35- Falecimento, esse, que tem como causa da morte demência diagnosticada há 3 anos, conforme se pode ler do Certificado de óbito (doc. nº 32 junto com a petição inicial);
36- Como no dia 23.08.2018 faleceu BB, a Autora, a 10.09.2018, habilitou-se como sua herdeira, aceitando a herança (Certidão e Habilitação de Herdeiros, doc. nº 33 junto com a petição inicial);
37- De seguida, a 25.09.2018, a Autora participou o sinistro, isto é, comunicou às Rés a morte do tomador do seguro, via e-mail, o qual foi recebido, a fim de fazer funcionar o pagamento das importâncias seguras do aludido contrato de seguro (doc. nº 34 junto com a petição inicial);
38- Nesse seguimento, em meados de Outubro de 2018, por missiva, datada de 27.09.2018, dirigida à Autora a 1ª Ré comunica que para ‘’proceder à análise de todo o processo’’ era necessário o envio de documentos específicos, designadamente: ‘’certificado de óbito (em que é indicada a causa da morte);
relatório de autópsia, com resultado dos exames toxicológicos (caso tenham sido efetuados); auto de ocorrência das entidades oficias que compareceram no local (em caso de acidente); preenchimento do nosso atestado médico de óbito em nexo, pelo respetivo médico assistente’’ (doc. nº 35 junto com a petição inicial);
39- Dando cumprimento ao solicitado, a 07.11.2018, por e-mail, foram remetidos os documentos solicitados, já junto aos autos: ‘’Relatório Médico’’ e ‘’Habilitação de Herdeiros’’ (doc. nº 36, junto com a petição inicial);
40- A 08.11.2018, a 1ª Ré informou que ‘’os processos se encontram em análise pelos Médicos Conselheiros, sendo que oportunamente será enviado ponto da situação’’ (doc. nº 37 junto com a petição inicial);
41- Em 14.01.2019, a 1ª ré informou a autora que ‘’os processos se encontram em fase final de análise’’ acrescentando que ‘’contamos enviar ponto da situação final, até ao final do mês de Janeiro’’ (E-mail de 14.01.2019, doc. nº 40 junto com a petição inicial);
42- Após, a 1ª Ré recusou a pretensão da Autora, informando que, era impossível a realização ‘’de qualquer pagamento do capital referente à Apólice em assunto, já que, após avaliação pelo nosso Médico Conselheiro, da documentação enviada, verificamos que o presente sinistro se encontra excluído nas Condições Especiais da apólice’’;
43- Concluindo que ‘’na sequência desta recusa, procederemos à devolução do prémio cobrado ao Sr. BB, após o óbito deste e anulação da respetiva apólice’’ e ‘’emitida nova apólice apenas em nome da Sra. AA’’ (E-mail de 14.01.2019, doc. nº 41 e 42, juntos com a petição inicial);
44- A 1ª ré fundamenta a sua recusa em assumir o risco, nas “Condições Especiais da Apólice”, “Riscos Excluídos”, em que se lê que “A Seguradora não garante o pagamento das importâncias seguras, caso o falecimento da Pessoa Segura seja devido a: … o) Doenças neurológicas (incluindo epilepsia) e psiquiátricas (de qualquer natureza) de que a Pessoa Segura seja portadora” (docs. de fls. 80 e 81, docs. nº 41 e 42 juntos com a petição inicial).
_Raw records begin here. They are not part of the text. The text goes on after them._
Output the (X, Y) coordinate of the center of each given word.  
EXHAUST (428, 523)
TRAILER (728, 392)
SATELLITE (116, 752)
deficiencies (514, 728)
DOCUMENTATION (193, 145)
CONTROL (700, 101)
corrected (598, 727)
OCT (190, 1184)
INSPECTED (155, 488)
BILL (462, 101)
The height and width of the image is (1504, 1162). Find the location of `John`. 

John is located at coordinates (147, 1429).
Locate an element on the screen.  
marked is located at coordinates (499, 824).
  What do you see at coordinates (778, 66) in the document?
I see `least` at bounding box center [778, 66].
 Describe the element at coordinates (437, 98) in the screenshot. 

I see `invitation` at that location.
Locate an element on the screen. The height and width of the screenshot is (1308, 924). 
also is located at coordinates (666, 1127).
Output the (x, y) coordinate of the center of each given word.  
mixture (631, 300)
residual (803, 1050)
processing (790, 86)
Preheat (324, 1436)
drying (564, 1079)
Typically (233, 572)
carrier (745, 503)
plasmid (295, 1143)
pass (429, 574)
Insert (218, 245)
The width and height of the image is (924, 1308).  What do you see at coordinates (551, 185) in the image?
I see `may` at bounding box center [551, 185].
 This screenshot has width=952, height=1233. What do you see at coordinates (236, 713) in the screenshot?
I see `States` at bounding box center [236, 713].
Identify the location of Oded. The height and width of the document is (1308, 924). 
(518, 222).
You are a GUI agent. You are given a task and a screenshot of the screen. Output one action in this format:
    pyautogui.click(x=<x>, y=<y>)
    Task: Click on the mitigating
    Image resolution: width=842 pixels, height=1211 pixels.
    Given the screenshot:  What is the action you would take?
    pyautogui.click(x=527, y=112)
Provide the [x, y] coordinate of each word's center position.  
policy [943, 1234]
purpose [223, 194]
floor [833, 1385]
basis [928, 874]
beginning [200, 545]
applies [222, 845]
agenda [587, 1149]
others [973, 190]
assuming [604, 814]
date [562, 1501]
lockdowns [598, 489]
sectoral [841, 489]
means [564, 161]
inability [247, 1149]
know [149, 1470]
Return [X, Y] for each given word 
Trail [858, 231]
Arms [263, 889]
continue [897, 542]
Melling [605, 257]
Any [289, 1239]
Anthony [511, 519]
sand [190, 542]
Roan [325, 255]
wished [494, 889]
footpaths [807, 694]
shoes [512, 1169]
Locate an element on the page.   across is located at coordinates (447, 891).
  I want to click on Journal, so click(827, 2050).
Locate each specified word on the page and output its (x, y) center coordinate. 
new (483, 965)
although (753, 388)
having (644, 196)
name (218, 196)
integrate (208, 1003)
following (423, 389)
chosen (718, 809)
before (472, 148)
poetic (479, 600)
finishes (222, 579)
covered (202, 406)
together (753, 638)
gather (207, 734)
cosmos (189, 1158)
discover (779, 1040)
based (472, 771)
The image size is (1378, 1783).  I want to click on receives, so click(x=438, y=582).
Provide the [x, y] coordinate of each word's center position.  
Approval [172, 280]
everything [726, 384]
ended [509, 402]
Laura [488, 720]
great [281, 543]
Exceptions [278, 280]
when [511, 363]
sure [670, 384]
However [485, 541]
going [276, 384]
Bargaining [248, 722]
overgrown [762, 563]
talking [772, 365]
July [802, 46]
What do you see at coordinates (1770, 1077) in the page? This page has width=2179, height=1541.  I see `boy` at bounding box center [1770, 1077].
5Apreciando o mérito do recurso
O objeto do recurso é delimitado pelas questões suscitadas nas conclusões dos recorrentes, e apenas destas, sem prejuízo de a lei impor ou permitir o conhecimento oficioso de outras: art.º 615º nº 1 al. d) e e), ex vi do art.º 666º, 635º nº 4 e 639º nº 1 e 2, todos do Código de Processo Civil (CPC).
No caso, são as seguintes as QUESTÕES A DECIDIR:
- ·Se é de reapreciar a matéria de facto
- ·Erro de julgamento quanto à matéria da interpretação da cláusula de exclusão invocada pela Ré Seguradora
- ·Os termos da condenação
5.1. Reapreciação da matéria de facto?
São hoje da maior amplitude os poderes conferidos aos Tribunais da Relação para proceder à alteração/modificação da matéria de facto, provada ou não provada, tida em conta na 1ª instância.
Porém, essa sindicância está absolutamente dependente do cumprimento pelo Recorrente do ónus de alegação que se lhe impõe no art.º 640º do CPC, do seguinte teor:
“1 - Quando seja impugnada a decisão sobre a matéria de facto, deve o recorrente obrigatoriamente especificar, sob pena de rejeição:
- a)Os concretos pontos de facto que considera incorretamente julgados;
- b)Os concretos meios probatórios, constantes do processo ou de registo ou gravação nele realizada, que impunham decisão sobre os pontos da matéria de facto impugnados diversa da recorrida;
- c)A decisão que, no seu entender, deve ser proferida sobre as questões de facto impugnadas.
A primeira questão a decidir é se estamos perante uma efetiva solicitação de reapreciação da matéria de facto.
A questão também suscitou alguma perplexidade à Recorrida Autora que, à cautela, considerou nas suas contra-alegações ser de rejeitar essa reapreciação por incumprimento do ónus de impugnação imposto pelo art.º 640º do CPC.
É que, a Recorrente inicia as suas alegações referindo que “as presentes alegações de recurso terão por objeto a alteração da matéria de direito, pretendendo a ora Apelante, mais concretamente: i. Pugnar pela alteração do teor da sentença proferida com base alteração dos pontos de facto provados”.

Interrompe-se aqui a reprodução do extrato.